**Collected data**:
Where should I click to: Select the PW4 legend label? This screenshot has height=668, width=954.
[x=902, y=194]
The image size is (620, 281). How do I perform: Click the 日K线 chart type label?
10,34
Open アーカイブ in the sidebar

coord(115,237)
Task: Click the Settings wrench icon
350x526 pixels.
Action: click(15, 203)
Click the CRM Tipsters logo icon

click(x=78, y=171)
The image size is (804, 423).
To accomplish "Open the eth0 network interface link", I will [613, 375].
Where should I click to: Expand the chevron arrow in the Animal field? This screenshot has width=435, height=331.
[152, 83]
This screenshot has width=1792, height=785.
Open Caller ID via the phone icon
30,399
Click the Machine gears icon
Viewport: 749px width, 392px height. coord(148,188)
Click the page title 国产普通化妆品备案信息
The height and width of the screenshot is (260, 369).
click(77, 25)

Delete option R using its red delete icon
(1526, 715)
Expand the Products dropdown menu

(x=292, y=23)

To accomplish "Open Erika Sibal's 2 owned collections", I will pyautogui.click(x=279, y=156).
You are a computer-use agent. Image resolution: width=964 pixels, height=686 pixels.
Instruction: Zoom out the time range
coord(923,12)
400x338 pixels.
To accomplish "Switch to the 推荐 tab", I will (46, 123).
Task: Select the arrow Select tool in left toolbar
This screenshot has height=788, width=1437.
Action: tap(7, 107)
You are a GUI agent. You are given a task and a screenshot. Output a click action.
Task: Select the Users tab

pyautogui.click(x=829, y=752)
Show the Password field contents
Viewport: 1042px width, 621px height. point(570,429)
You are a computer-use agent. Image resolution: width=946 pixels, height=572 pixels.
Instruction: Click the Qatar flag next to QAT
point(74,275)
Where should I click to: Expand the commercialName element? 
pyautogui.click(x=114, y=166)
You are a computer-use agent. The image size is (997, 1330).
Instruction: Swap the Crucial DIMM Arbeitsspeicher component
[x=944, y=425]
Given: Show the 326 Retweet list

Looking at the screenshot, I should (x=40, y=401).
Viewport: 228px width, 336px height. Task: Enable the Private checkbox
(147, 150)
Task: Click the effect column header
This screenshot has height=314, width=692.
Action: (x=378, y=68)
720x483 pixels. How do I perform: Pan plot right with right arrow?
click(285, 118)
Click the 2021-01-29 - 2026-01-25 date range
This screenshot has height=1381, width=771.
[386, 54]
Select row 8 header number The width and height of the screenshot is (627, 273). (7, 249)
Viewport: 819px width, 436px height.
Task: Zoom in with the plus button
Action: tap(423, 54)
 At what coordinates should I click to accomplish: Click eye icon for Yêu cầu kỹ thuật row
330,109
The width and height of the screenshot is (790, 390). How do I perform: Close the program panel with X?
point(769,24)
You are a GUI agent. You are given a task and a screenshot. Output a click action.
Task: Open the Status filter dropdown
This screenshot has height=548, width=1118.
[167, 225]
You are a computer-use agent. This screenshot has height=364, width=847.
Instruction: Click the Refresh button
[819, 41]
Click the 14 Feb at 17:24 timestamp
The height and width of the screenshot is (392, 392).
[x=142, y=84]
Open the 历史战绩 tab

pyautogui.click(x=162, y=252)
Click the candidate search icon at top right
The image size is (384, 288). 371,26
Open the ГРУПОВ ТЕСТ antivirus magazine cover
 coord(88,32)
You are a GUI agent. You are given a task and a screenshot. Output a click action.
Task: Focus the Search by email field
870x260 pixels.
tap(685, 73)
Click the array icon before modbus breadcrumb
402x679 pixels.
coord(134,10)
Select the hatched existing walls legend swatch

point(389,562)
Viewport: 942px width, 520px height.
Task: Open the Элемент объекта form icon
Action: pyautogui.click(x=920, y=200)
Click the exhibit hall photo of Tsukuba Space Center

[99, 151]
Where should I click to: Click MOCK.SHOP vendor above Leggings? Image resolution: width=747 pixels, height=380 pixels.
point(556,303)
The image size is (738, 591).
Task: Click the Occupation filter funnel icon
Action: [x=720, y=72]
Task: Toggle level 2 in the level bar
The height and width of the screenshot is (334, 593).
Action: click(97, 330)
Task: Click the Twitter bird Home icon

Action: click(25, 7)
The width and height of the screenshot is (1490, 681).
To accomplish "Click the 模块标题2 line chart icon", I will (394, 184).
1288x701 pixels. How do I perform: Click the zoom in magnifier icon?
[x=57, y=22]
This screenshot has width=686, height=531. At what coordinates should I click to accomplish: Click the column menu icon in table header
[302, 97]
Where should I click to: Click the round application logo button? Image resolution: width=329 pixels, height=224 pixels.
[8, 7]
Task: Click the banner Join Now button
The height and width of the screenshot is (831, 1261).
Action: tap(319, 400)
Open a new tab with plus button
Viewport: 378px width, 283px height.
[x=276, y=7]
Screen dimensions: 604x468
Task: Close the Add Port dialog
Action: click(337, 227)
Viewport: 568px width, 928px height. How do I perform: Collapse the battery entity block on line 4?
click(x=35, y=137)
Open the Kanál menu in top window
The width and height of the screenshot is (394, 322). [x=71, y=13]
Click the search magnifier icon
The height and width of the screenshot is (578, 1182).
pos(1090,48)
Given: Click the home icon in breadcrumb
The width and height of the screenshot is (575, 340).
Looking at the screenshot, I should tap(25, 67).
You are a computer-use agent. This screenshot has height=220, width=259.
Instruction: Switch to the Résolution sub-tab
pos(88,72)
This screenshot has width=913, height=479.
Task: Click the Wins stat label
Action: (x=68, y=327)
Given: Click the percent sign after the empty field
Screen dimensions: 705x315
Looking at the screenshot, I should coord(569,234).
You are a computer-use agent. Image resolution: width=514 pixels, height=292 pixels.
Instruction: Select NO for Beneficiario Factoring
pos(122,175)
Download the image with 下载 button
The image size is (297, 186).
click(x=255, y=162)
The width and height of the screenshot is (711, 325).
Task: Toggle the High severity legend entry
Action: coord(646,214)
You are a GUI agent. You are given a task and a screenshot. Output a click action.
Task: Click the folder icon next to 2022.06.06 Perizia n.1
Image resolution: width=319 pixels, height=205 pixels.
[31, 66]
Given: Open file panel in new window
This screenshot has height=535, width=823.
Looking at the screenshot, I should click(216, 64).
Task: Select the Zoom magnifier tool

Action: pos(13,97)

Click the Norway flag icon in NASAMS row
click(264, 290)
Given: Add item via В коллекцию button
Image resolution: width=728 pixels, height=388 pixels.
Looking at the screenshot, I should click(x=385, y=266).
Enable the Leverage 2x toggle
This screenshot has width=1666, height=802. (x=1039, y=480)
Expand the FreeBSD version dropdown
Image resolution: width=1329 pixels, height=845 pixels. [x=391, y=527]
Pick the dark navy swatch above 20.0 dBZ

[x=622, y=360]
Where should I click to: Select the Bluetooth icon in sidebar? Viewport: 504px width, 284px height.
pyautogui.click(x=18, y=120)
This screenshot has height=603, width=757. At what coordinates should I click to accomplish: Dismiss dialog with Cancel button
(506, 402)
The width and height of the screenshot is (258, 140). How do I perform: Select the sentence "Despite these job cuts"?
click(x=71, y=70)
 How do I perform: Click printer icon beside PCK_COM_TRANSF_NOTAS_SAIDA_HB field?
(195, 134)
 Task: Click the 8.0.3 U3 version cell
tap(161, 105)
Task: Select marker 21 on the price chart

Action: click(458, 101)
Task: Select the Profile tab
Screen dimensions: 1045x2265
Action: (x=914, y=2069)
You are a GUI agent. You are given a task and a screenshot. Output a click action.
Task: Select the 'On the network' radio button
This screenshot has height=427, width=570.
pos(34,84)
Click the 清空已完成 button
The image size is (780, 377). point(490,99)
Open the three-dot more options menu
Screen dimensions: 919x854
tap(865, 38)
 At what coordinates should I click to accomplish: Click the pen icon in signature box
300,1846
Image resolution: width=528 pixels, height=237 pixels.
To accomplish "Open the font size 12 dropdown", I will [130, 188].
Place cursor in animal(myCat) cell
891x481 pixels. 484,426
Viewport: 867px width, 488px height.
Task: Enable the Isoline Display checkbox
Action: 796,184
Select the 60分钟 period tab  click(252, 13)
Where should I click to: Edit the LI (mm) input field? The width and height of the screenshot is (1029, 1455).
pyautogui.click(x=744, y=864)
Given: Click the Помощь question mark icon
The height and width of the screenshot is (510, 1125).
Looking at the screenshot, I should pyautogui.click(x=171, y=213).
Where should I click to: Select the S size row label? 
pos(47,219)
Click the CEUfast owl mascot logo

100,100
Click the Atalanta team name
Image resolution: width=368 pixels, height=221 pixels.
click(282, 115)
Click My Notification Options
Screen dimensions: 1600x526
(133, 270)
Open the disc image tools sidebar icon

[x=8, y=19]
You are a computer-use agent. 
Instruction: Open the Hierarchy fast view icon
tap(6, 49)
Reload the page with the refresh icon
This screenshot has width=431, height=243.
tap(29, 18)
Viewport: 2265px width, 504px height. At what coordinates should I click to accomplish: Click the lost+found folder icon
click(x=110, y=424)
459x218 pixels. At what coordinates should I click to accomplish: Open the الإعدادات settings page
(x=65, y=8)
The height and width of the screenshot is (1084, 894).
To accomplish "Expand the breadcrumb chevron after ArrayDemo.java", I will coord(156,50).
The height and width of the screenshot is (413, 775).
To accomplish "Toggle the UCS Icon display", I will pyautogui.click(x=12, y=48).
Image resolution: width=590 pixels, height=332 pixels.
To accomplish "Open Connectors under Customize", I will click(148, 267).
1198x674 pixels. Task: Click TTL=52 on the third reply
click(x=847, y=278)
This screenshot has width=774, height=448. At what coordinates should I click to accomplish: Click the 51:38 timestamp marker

**Task directions**:
Among the lines of the data, which ones contain the word "after"? Show them.

**Completed exercise**:
Given: Click the percent sign after the empty field
To accomplish "Expand the breadcrumb chevron after ArrayDemo.java", I will coord(156,50).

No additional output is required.